• What the task requires
Copy every line of the material below word for word.

----- Source data -----

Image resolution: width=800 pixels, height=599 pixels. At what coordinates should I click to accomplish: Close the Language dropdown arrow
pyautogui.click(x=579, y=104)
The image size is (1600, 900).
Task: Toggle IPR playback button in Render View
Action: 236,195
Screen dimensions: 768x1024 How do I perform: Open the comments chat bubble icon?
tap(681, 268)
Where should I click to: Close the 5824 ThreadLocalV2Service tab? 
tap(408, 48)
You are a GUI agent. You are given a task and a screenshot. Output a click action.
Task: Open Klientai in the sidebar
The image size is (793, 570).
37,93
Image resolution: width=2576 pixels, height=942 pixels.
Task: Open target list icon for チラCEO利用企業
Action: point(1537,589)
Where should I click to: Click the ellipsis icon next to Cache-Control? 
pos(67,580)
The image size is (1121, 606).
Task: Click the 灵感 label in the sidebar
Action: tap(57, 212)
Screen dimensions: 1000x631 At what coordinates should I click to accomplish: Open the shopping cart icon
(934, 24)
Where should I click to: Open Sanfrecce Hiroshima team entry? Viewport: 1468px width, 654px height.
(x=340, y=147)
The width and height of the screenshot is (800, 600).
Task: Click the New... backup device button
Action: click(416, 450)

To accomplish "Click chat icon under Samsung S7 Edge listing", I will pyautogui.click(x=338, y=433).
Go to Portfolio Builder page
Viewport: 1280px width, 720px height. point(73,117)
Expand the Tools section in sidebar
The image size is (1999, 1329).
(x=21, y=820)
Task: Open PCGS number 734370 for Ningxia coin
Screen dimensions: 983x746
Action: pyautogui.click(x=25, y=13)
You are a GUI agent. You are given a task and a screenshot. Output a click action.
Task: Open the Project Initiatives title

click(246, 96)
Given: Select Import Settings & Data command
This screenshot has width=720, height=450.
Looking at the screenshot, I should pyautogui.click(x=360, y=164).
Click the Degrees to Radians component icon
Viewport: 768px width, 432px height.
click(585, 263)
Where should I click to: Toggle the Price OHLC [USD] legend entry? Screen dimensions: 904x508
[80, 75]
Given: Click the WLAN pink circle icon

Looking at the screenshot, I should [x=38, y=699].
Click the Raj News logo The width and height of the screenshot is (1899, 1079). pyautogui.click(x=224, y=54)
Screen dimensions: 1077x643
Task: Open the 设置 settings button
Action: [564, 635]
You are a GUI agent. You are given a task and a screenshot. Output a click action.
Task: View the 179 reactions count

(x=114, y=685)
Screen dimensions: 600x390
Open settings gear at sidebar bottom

-----

• Result for this task
Image resolution: width=800 pixels, height=599 pixels. At what coordinates should I click to accomplish: Close the Language dropdown arrow
pyautogui.click(x=579, y=104)
The image size is (1600, 900).
Task: Toggle IPR playback button in Render View
Action: 236,195
Screen dimensions: 768x1024 How do I perform: Open the comments chat bubble icon?
tap(681, 268)
Where should I click to: Close the 5824 ThreadLocalV2Service tab? 
tap(408, 48)
You are a GUI agent. You are given a task and a screenshot. Output a click action.
Task: Open Klientai in the sidebar
The image size is (793, 570).
37,93
Image resolution: width=2576 pixels, height=942 pixels.
Task: Open target list icon for チラCEO利用企業
Action: point(1537,589)
Where should I click to: Click the ellipsis icon next to Cache-Control? 
pos(67,580)
The image size is (1121, 606).
Task: Click the 灵感 label in the sidebar
Action: tap(57, 212)
Screen dimensions: 1000x631 At what coordinates should I click to accomplish: Open the shopping cart icon
(934, 24)
Where should I click to: Open Sanfrecce Hiroshima team entry? Viewport: 1468px width, 654px height.
(x=340, y=147)
The width and height of the screenshot is (800, 600).
Task: Click the New... backup device button
Action: click(416, 450)

To accomplish "Click chat icon under Samsung S7 Edge listing", I will pyautogui.click(x=338, y=433).
Go to Portfolio Builder page
Viewport: 1280px width, 720px height. point(73,117)
Expand the Tools section in sidebar
The image size is (1999, 1329).
(x=21, y=820)
Task: Open PCGS number 734370 for Ningxia coin
Screen dimensions: 983x746
Action: pyautogui.click(x=25, y=13)
You are a GUI agent. You are given a task and a screenshot. Output a click action.
Task: Open the Project Initiatives title

click(246, 96)
Given: Select Import Settings & Data command
This screenshot has width=720, height=450.
Looking at the screenshot, I should pyautogui.click(x=360, y=164).
Click the Degrees to Radians component icon
Viewport: 768px width, 432px height.
click(585, 263)
Where should I click to: Toggle the Price OHLC [USD] legend entry? Screen dimensions: 904x508
[80, 75]
Given: Click the WLAN pink circle icon

Looking at the screenshot, I should [x=38, y=699].
Click the Raj News logo The width and height of the screenshot is (1899, 1079). pyautogui.click(x=224, y=54)
Screen dimensions: 1077x643
Task: Open the 设置 settings button
Action: [564, 635]
You are a GUI agent. You are given a task and a screenshot. Output a click action.
Task: View the 179 reactions count

(x=114, y=685)
Screen dimensions: 600x390
Open settings gear at sidebar bottom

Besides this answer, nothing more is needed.